La recherche historique réalisée généralement dans le cadre du premier plan de gestion permet, s’il existe des cartes de répartition anciennes ou plusieurs campagnes de photographies aériennes, d’apprécier de manière plus fine l’ampleur spatio-temporelle du problème (évolution plus ou moins rapide et plus ou moins étendue d’un habitat dans l’espace).

Les photographies aériennes et l’exploitation qui en est faite permettent notamment d’apprécier la colonisation d’un espace ouvert par les ligneux (voir Figure n°4). Le gestionnaire peut aussi avoir une idée de l’aire de répartition concernée et de la vitesse d’évolution d’une espèce envahissante juste par la connaissance qu’il a du terrain, ou les photographies qu’il a pu prendre en période de floraison.

Penser à l’échelle d’exploitation des données

Le gestionnaire devra également préciser l’échelle d’exploitation des données :

Par exemple, la surveillance des populations de
Flamant rose en Camargue ne se limite pas à
l’étude des individus de la réserve naturelle
(limites administratives), mais à l’ensemble du
milieu camarguais.
  • stationnelle : au niveau d’une parcelle d’étude.
  • locale : au niveau de secteurs écologiques ou géomorphologiques.
  • par entités bio-géographique de vaste étendue (programmes interrégionaux) ; suivi de vautours, gypaètes et grands prédateurs dans la massif montagneux pyrénéen ; Réseau alpin des espaces protégés ;
    suivi du Grand Tétras dans les massifs montagneux…
  • par regroupement de sites ayant les mêmes problématiques (réseaux de sites et d’observateurs) : suivi des limicoles côtiers dans le cadre du réseau des réserves naturelles estuariennes, suivi de la végétation des îlots marins dans les réserves naturelles,…
  • nationale : réseaux nationaux de recueil de données. Programme STOC (Suivi Temporaire des Oiseaux Communs) du CRBPO par exemple ;
  • Plan de restauration nationaux ; réseau hydrologique piscicole national…
  • international : suivi des oiseaux d’eau (programme Wetlands International)…

1.1.2.2 Identifier les causes

Identifier la ou les causes d’un problème ne concerne que des opérations de suivi (entreprises pour comprendre et évaluer les changements observés sur le terrain). Dans la majorité des cas, pour les réserves naturelles, les causes ont été identifiées lors de la rédaction du plan de gestion (chapitre B3 : facteurs pouvant avoir une influence sur la gestion).
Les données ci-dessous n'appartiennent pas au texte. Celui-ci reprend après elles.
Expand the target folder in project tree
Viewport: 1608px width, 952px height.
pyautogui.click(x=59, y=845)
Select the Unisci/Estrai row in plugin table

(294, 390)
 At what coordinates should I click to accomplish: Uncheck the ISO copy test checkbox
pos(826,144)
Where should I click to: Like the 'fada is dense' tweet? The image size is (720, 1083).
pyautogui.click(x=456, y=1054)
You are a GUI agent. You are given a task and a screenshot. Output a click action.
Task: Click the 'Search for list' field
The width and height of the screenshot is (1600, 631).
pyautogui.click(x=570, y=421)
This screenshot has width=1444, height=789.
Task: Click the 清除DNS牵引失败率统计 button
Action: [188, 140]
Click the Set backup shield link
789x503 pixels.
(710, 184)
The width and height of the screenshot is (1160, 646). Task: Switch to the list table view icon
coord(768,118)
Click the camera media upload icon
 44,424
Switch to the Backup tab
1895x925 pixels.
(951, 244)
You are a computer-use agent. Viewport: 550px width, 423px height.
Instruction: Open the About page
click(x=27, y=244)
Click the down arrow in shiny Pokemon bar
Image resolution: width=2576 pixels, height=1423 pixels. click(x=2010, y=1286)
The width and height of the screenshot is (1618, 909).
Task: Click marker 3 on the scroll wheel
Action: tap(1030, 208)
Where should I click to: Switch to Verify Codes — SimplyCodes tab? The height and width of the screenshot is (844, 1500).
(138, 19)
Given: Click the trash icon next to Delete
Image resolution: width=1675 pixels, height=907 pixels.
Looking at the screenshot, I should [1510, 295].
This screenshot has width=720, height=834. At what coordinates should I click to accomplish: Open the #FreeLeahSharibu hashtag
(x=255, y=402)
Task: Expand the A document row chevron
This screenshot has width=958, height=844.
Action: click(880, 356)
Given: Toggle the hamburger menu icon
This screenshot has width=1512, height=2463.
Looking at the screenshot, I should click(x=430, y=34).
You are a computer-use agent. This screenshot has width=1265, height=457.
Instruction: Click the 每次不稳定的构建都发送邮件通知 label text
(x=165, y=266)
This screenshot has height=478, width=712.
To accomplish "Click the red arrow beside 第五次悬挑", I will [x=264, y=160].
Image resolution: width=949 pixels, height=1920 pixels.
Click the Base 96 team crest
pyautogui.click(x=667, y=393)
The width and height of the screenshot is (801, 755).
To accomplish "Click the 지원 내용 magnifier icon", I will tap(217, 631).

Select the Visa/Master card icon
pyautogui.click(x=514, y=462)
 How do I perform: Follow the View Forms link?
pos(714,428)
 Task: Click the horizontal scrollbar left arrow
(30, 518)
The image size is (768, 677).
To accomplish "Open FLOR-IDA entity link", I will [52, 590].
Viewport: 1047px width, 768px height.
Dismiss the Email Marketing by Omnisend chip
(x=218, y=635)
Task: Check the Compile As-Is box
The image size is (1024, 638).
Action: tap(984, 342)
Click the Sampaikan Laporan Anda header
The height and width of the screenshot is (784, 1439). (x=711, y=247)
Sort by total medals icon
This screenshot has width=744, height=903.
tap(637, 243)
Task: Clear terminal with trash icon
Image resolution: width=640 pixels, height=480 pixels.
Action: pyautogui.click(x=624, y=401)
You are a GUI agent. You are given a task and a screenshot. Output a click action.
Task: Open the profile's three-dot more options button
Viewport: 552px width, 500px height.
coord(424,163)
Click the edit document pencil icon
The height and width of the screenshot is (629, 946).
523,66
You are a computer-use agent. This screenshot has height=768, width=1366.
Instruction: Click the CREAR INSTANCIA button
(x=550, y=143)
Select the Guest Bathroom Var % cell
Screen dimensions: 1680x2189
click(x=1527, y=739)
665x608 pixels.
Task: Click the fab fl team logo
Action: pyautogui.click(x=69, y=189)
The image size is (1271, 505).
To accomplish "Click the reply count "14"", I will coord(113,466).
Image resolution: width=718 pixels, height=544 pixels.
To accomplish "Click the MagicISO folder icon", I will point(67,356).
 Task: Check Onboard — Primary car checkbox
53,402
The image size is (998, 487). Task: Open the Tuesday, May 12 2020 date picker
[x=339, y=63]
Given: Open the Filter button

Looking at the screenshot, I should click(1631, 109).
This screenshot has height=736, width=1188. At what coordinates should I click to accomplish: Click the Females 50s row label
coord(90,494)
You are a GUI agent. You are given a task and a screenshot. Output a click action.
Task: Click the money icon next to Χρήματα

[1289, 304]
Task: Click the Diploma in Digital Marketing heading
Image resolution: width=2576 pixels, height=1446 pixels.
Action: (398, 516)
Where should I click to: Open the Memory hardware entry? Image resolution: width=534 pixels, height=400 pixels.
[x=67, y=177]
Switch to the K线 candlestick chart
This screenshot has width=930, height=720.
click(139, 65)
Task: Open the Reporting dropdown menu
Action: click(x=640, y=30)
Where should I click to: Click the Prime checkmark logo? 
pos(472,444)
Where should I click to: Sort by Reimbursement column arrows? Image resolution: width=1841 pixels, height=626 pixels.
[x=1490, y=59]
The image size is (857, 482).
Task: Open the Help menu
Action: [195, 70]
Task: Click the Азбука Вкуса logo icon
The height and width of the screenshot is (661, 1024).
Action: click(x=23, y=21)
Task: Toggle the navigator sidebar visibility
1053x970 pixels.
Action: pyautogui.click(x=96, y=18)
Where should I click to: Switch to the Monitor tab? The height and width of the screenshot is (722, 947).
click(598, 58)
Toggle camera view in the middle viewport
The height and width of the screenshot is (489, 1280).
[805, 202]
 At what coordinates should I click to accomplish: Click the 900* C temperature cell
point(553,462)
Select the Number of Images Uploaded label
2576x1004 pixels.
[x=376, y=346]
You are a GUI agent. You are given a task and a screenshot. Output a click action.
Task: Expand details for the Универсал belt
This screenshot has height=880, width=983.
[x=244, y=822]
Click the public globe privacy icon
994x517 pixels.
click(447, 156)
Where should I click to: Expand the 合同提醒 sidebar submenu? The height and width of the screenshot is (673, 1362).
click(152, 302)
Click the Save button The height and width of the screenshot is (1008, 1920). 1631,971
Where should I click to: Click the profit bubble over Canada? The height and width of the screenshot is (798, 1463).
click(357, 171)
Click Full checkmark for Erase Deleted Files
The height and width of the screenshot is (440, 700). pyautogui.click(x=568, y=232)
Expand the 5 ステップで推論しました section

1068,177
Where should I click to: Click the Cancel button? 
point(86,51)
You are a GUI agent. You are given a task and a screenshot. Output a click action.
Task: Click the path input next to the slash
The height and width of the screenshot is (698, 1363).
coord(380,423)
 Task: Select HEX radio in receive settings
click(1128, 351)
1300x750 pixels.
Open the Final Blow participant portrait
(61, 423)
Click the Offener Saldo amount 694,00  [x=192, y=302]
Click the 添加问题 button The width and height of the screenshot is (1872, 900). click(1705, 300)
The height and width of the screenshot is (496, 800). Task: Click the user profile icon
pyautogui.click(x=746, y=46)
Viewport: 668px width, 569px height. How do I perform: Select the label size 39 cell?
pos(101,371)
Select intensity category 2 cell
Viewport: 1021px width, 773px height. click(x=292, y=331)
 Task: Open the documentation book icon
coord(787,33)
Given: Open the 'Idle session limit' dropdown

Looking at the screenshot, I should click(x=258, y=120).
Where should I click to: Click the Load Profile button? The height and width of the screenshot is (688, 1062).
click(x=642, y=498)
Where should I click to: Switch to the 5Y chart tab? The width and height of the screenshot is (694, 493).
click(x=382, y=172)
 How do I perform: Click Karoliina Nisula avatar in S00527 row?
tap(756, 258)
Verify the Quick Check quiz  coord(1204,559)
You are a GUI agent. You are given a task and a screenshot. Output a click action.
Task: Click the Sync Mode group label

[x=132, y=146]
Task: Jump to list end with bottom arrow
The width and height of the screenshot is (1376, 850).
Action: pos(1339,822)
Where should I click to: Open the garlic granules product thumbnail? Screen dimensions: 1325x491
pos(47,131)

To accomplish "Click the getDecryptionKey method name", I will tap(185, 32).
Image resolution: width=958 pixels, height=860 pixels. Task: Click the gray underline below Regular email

Les causes de changements écologiques observés sur le terrain sont parfois connues, voire évidentes. D’après PERENNOU et al. (1999), il peut s’agir de :

  • l’exploitation non durable des ressources : surpâturage, sur-chasse, surfréquentation touristique...
  • l’introduction d’espèces exogènes : plantes, poissons, tortue de Floride…
  • la gestion et la restauration : la colonisation des milieux ouverts par les ligneux est généralement liée à l’abandon des pratiques du pâturage (Photo n°3), etc.

Si les causes sont connues on cherchera à mieux définir les relations de cause à effet. Il est parfois difficile de les corréler avec des modifications observées sur des populations d’espèces animales, les causes de régression pouvant être diverses : fréquentation humaine en période hivernale ou estivale, modification du milieu et régression des zones à myrtilles pour le Grand Tétras. Dans la RN de la Baie de Somme une étude a été réalisée pour mettre en évidence les causes de dérangement des oiseaux manifesté par leur envol (voir Figure n°5).

Si elles ne sont pas connues, il faudra définir une méthode de suivi dont un des objectifs sera de les rechercher. Le gestionnaire tentera d’identifier si les causes sont internes ou externes au site.

Figure n°5 :
Les différentes causes d’envol des oiseaux dans la réserve naturelle au cours des mois de juillet et août.

Source : Extrait du rapport d’activité de la RN de la Baie de Somme.